Carla del Ponte przeszkadza na Bałkanach prawie wszystkim. Prokurator międzynarodowego trybunału jest wyjątkowo dociekliwa i staranna w przeprowadzaniu postępowań. To dzięki jej uporowi przed sądem stają kolejni Serbowie, Chorwaci i Bośniacy oskarżeni o zbrodnie wojenne. To ona zarzuciła sieci na Slobodana Milosevicia i jego najbliższych współpracowników. Z niezwykłą precyzją zbiera dowody, towarzysząc dziesiątkom wizji lokalnych. Nie pozwala światu zapomnieć o zbrodniach popełnionych na Bałkanach. Nic dziwnego, że wielu chętnie pozbyłoby się tej dociekliwej Szwajcarki.
Przygody psa Cywila
W Bośni i Hercegowinie, gdzie często przeprowadza wizje lokalne, Carlę del Ponte chronią żołnierze francuskich sił SFOR, a dodatkowo (półoficjalnie) bośniaccy komandosi. Podczas ostatniego pobytu do jej pokoju w hotelu Holiday Inn wstęp mieli tylko członkowie francuskiej ochrony po uprzedniej kontroli funkcjonariuszy Ministerstwa Spraw Wewnętrznych. Przed przybyciem delegacji trybunału haskiego do hotelu bośniaccy agenci "wiedzeni przeczuciem" raz jeszcze przeszukali apartament Carli del Ponte. Właśnie wtedy w torebce wsuniętej pod tapczan, na którym miała spać pani prokurator, znaleźli materiał wybuchowy. Był on wystarczająco silny, by pokój obrócił się w ruinę. Gdy bośniacki agent, który znalazł ładunek, wybiegł na korytarz, rzuciła się na niego francuska ochrona i siłą zabrała materiał wybuchowy. Na parterze hotelu z trudem udało się powstrzymać starcie między Francuzami i Bośniakami.

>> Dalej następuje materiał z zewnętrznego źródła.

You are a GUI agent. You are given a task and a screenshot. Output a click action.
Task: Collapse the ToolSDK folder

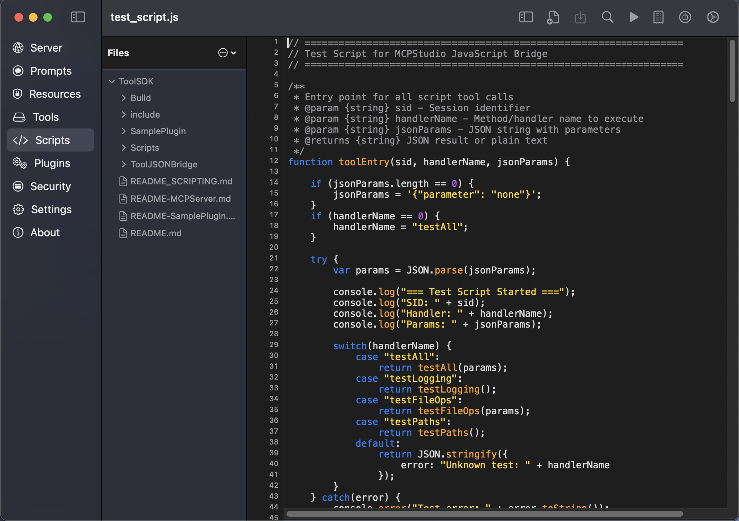[x=112, y=81]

Potem Francuzi robili wszystko, by sprawę zatuszować. Mimo to wiadomość o próbie zamachu dotarła następnego dnia do Carli del Ponte. Powiadomiła ona o wszystkim dowództwo sił NATO oraz francuskiego ministra obrony. Wkrótce okazało się, że w aferę zamieszany jest jeden z najbliższych współpracowników pani prokurator. W tym kontekście rozbrajająco brzmi francuska wersja incydentu, wedle której ładunek został podłożony po to, by sprawdzić psa ćwiczonego w wykrywaniu materiałów wybuchowych. Na razie ta wersja wydarzeń jest jedyną oficjalną, ale śledztwo nie zostało jeszcze zamknięte.
Postrach zbrodniarzy
Wizyta Carli del Ponte w Sarajewie wzbudziła wielki niepokój wśród poszukiwanych zbrodniarzy wojennych. Obawiają się jej także ci, którym nie grozi wprawdzie oskarżenie o zbrodnie wojenne, ale przy okazji śledztw na jaw wychodzi ich działalność mafijna, udział w aferach korupcyjnych. W Bośni obie te sfery "biznesu" niekiedy trudno wyraźnie oddzielić.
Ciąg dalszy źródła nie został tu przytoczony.